Here there's a nice green field, a small red cylinder marking the y-axis (which we'll rotate the blocks around), and a gray block 5 units from the origin.

Now, you could make this "miniature Stonehenge" by typing in this box declaration 8 or 10 times and rotating the boxes various amounts. However, it's a real chore to type in the same box object over and over again. Use #declare instead:

#declare Block = 
     box {<0,0,0>, <0.5,2,1> 
     pigment {color Gray80}
     translate <5,0,0>}

Now, in this scene file, anytime you want to use that gray box, write

object {Block}

and add whatever commands or attributes you want to give Block. For example, you could do:

object {Block rotate y*0}
object {Block rotate y*45}
object {Block rotate y*90}
object {Block rotate y*135}
object {Block rotate y*180}
object {Block rotate y*225}
object {Block rotate y*270}
object {Block rotate y*315}

And here's our mini-Stonehenge:

Nice!

You can #declare anything you want, for example a color:

#declare MyBlue = color rgb <0.1,0.2,0.9>

which you can use later on as:

pigment {color MyBlue}

Most of the "include" files are actually just big compilations of useful colors, textures, and objects given special names with #declare.

The dangers of #declare

First, an advance warning for C programmers: remember that it's "#declare", not "#define". Yes, you'll probably type "#define" more times than you care to remember, at least for the first few days of using POV-Ray.

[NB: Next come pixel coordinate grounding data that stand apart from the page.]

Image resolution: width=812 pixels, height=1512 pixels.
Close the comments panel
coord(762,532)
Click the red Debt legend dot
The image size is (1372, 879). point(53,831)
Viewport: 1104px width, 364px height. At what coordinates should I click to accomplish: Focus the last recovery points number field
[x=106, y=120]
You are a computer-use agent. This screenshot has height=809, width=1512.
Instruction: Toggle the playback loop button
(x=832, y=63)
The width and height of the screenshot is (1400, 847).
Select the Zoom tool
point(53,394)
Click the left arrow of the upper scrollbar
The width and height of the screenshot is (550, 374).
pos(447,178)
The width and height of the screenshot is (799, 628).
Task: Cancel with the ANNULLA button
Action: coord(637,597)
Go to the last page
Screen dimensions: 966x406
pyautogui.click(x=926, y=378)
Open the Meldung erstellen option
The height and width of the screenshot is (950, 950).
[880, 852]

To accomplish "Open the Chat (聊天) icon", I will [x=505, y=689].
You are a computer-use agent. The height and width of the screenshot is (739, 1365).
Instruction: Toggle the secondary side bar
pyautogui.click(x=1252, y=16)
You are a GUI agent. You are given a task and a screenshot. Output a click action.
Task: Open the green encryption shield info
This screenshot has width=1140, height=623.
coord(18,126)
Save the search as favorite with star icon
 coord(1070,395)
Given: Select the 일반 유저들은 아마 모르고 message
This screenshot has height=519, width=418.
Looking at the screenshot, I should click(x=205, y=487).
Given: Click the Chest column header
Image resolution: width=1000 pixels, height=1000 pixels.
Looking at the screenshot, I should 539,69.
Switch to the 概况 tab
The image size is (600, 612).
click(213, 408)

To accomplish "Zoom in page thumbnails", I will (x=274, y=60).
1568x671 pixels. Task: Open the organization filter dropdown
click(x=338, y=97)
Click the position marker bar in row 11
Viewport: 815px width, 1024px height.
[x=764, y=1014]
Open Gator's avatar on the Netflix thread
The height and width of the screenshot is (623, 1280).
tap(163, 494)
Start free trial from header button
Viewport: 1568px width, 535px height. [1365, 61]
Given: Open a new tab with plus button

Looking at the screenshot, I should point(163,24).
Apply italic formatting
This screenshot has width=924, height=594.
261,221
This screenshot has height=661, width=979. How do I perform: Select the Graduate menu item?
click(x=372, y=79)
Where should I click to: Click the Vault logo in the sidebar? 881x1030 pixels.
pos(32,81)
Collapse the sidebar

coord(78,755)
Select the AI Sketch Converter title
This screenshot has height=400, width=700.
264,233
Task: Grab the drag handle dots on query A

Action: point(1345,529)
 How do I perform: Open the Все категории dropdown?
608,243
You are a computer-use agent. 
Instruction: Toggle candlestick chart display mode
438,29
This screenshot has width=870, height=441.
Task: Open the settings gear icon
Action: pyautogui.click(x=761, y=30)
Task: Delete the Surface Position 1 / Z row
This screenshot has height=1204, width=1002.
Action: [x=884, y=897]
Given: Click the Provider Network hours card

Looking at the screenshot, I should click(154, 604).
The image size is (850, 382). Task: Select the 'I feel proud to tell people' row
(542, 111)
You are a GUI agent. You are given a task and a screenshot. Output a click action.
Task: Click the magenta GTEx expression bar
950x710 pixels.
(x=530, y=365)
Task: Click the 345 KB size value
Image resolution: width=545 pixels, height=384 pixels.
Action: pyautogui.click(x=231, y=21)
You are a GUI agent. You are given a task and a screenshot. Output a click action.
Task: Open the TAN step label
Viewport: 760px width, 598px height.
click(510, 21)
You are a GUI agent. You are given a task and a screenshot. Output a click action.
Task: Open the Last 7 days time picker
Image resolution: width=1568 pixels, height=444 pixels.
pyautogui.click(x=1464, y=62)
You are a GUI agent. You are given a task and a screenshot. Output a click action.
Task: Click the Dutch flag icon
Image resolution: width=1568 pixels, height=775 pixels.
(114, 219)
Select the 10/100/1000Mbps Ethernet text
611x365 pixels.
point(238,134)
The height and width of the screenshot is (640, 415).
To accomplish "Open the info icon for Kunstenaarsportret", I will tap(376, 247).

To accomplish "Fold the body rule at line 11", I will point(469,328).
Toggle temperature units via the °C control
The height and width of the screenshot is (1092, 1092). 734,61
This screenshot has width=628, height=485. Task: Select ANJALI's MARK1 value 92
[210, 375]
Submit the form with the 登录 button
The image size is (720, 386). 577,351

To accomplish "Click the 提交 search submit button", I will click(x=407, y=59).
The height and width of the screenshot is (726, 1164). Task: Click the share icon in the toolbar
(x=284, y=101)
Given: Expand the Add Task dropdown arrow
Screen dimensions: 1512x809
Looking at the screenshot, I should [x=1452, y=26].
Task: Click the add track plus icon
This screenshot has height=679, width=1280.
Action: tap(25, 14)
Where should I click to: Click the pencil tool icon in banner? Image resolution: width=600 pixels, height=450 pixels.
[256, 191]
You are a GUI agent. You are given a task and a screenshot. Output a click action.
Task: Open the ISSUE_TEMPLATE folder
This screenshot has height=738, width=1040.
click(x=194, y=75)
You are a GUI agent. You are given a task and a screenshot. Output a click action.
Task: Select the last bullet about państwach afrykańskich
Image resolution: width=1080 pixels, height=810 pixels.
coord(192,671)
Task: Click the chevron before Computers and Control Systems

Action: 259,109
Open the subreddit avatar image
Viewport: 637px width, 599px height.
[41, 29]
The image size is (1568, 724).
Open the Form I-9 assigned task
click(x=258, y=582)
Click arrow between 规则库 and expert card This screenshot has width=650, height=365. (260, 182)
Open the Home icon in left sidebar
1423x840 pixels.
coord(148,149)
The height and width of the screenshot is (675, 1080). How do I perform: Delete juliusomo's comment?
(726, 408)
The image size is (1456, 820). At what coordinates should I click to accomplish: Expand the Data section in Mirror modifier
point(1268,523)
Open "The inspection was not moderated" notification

Also, despite the superficial resemblance, the POV-Ray #declare doesn't behave exactly like a C preprocessor directive. Specifically, it does not include the #declare material verbatim. Thus, you might think you could declare a block like this:

#declare Block = 
     box {<0,0,0>, <0.5,2,1>
     pigment {color Gray80}
     translate <5,0,0>}

and use it later by writing Block rather than object {Block}, since Block looks like a "synonym" for box {<0,0,0>... Unfortunately, this doesn't work well all the time. If you #declare an object, you should refer to it later with object {...}. Similarly, refer to a declared pigment with pigment {....}, and so on.

This can be frustrating, but it also makes it easier to add additional commands or attributes to a declared object. We took advantage of this in the "mini-Stonehenge" -- by using object {Block} we made sure that we could add the rotation easily. We could even go in and change the color or texture of any (or all) of the blocks.